Artist Features

Comix Creator Feature: Natasha Lagasca Barredo

natasha icon
“Kumusta! My name is Natasha Lagasca Barredo and I’m a proud Filipina and a California-based artist for comics and animation. You can find my work on I also love tweeting and socializing, so please come talk to me about your favorite thing over at @KUHNUCKLES.”
 Any current or upcoming projects we can find you on?
I am currently working on a comic for the POWER & MAGIC: Queer Witch Comics Anthology curated and edited by the wonderful Joamette Gil. It will be released late this year, please look forward to it!
Favorite inspiration, collaborators, other professionals you’ve worked with if any?
I have so many people I’ve worked with that were so instrumental in my growth not only as an artist but as a person as well. I’m too embarrassed to list them here but chances are I’m always crying about their work on Twitter.
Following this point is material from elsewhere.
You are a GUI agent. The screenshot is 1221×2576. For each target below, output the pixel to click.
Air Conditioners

Anyone you’d like to collaborate with some day? Why?
I want to work with a lot of my friends! Everyone is so great- I feel like I’m always (and happily) learning new things. I want to focus the spotlight on Hannah Ayoubi and K.L. Ricks [read her interview on this blog here!] real quick, though. They’re both such amazing women, how was I able to call them my friends?! Hannah’s storytelling is incredible and is displayed through how much character each stroke of a drawing they put down on paper. I’m constantly in awe in how Hannah portrays characters, there’s so much life in them. Kelsi is an impeccable poet. She brings this particular pacing and decadent prose through her visuals. Country Darkness is a work of art. I want to pick their brain if I ever get the chance to collaborate with them, if they’ll let me. Haha!
Favorite genre to read? To work in? Are there any you won’t work in?
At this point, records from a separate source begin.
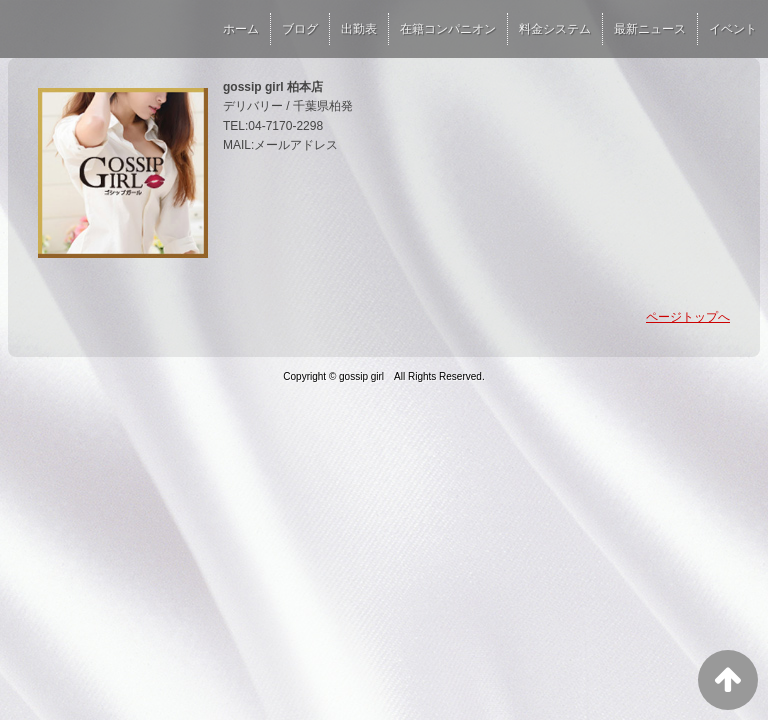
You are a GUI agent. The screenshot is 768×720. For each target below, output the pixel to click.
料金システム (555, 29)
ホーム (241, 29)
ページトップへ (688, 317)
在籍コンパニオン (448, 29)
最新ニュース (650, 29)
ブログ (300, 29)
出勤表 (359, 29)
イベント (733, 29)
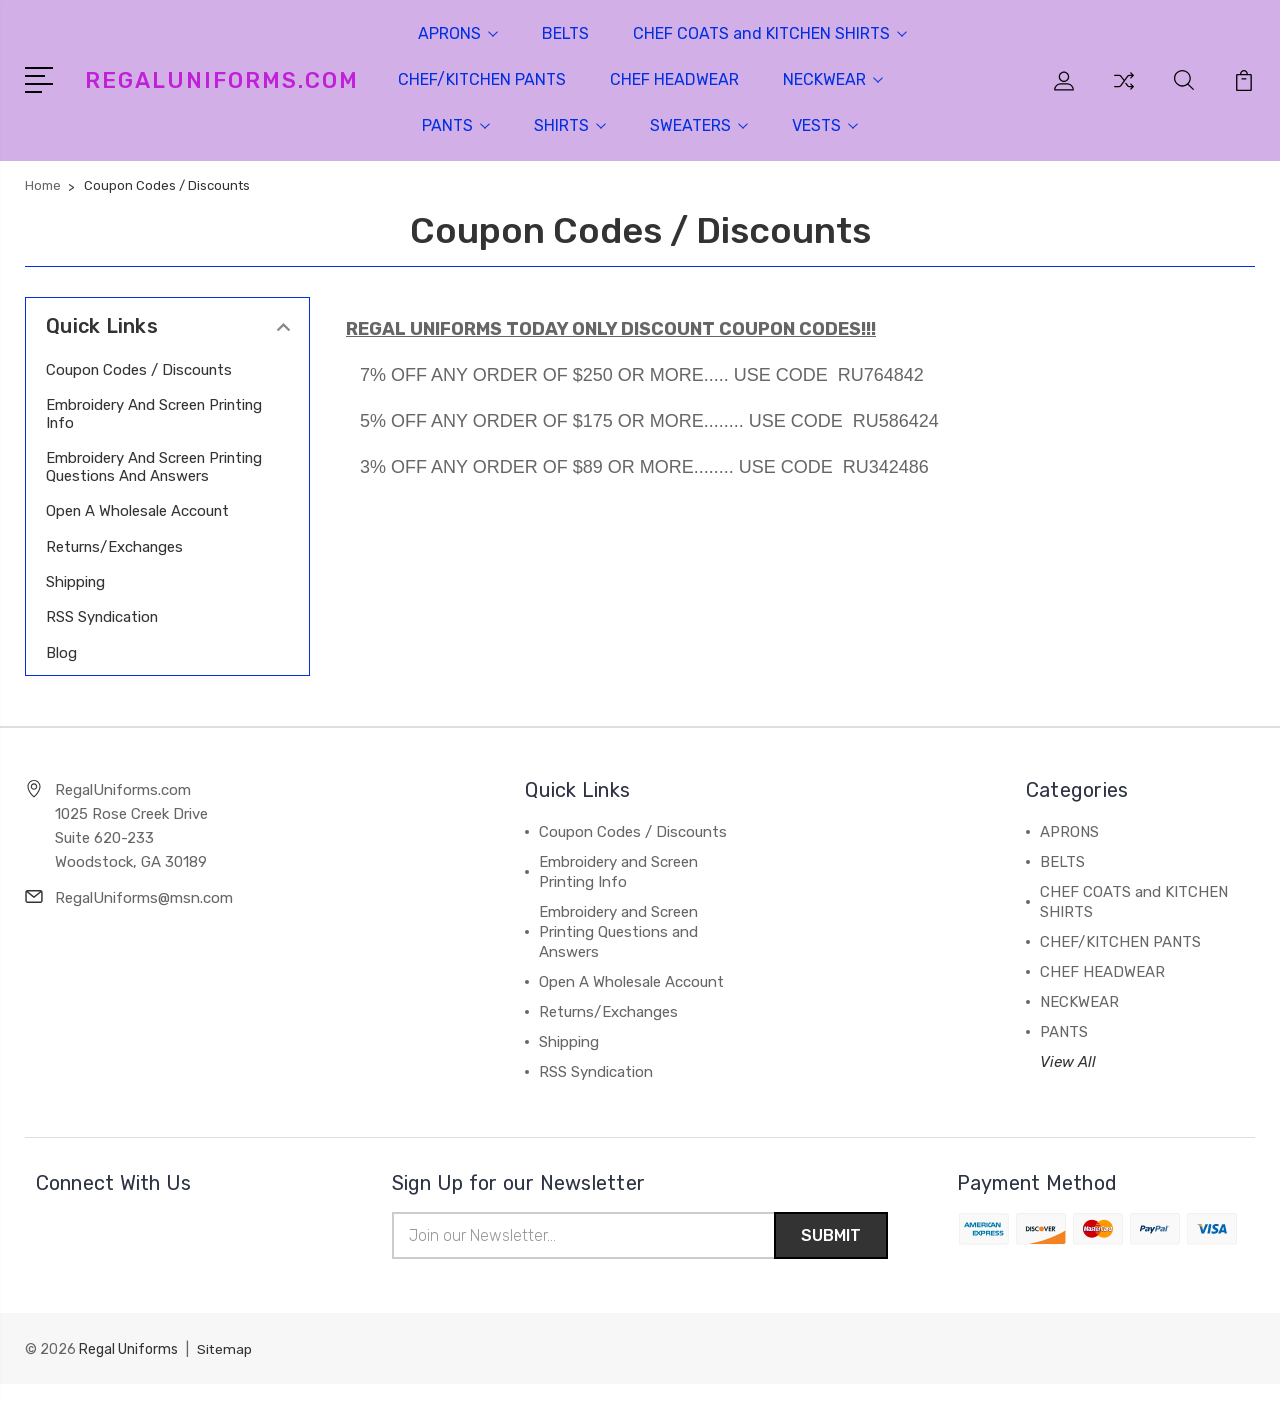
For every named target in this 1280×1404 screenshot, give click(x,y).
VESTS (825, 125)
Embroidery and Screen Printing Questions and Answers (126, 476)
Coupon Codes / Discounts (140, 370)
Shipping (76, 600)
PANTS (456, 125)
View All (1068, 1080)
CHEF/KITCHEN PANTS (482, 79)
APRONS (458, 33)
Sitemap (225, 1369)
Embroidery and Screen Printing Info (126, 414)
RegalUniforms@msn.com (144, 916)
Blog (61, 671)
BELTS (565, 33)
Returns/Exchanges (115, 565)
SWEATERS (699, 125)
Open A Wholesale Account (138, 529)
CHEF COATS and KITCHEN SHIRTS (770, 33)
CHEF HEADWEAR (674, 79)
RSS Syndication (103, 635)
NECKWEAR (833, 79)
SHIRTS (570, 125)
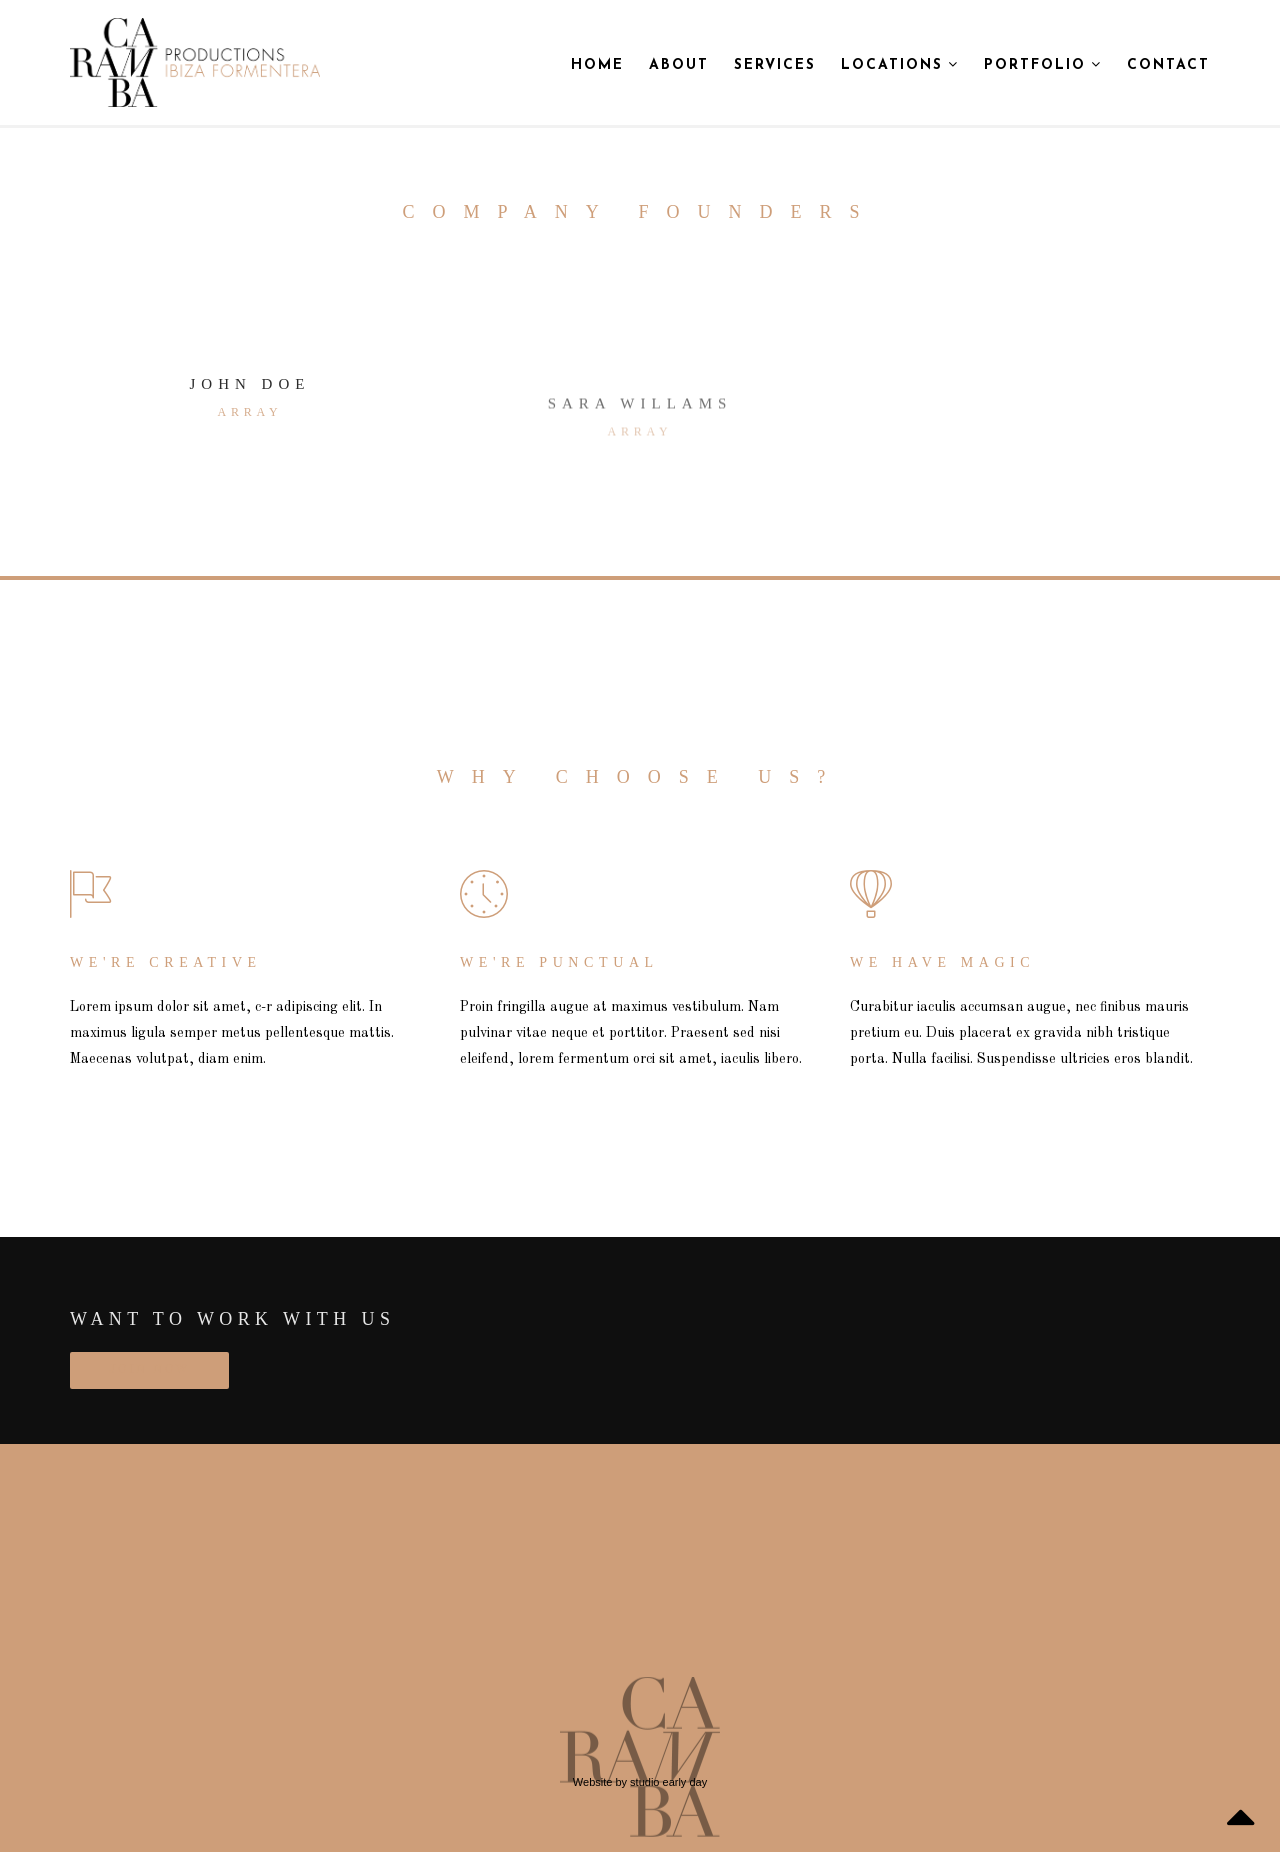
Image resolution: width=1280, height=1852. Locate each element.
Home (597, 65)
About (679, 65)
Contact (1168, 65)
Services (775, 65)
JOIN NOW (149, 1370)
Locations (900, 65)
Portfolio (1043, 65)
I love josei manga. I love slice of life. I love a dash of whimsy in a realistic setting and I hope to bring work like that to the table. I love silly comics, too!
Have you ever faced adversity/discouragement for being a woman in your field? How did you overcome it? 
I’ve worked in a places that were predominantly white and I felt like, being a woman of color, my voice was not welcome. You don’t want to work in a place like that, especially if they’re not open to reforming. With this industry, I feel like sometimes I’m walking on eggshells. This is a tough question to answer as people are not always in the best positions to voice their issues. Luckily I’ve been seeing more and more effort to normalize diversity. I want to push this idea forward.
Coolest moment you’ve had as a creator? 
I think, after my internship at Nickelodeon, that’s when I knew I needed to be in this industry. I wanted to do something that had to do with entertainment. So I was like, well, I can’t act but I do love drawing and telling jokes, comics and animation were that happy medium for me. I feel very lucky and privileged to be able to make stuff to share. I think, that’s when I knew I’ve ‘made it’. When I realized I wanted to do this for the rest of my life.
How do you think the current comics industry is toward women? What can we do to improve it further and create a safe space?
I’m fairly new to the comics industry and I know sexism, racism, and elitists run rampant. But that’s basically in any industry. I’m a woman of color and an intersectional feminist so, already, there is a target on my back. But so what? There are independent publishers that care about people like me and are making GOOD STUFF. I say, focus on those creators, they have so much to say, they just need eyes and ears.
What do comics mean to you?
Comics, to me, mean telling a story with a different soul.
Advice to other female creators in the field? 
Be good to yourself. And make that nsfw comic you’ve always wanted to do.
What are you currently reading?
Aside from my friends’ wonderful comics. Asumiko Nakamura’s “Utsubora”, Tan Jiu’s “Their Story”, Tracy J. Butler’s “Lackadaisy”, and InCase’s “Alfie”. Be careful with that last one, it’s saucy.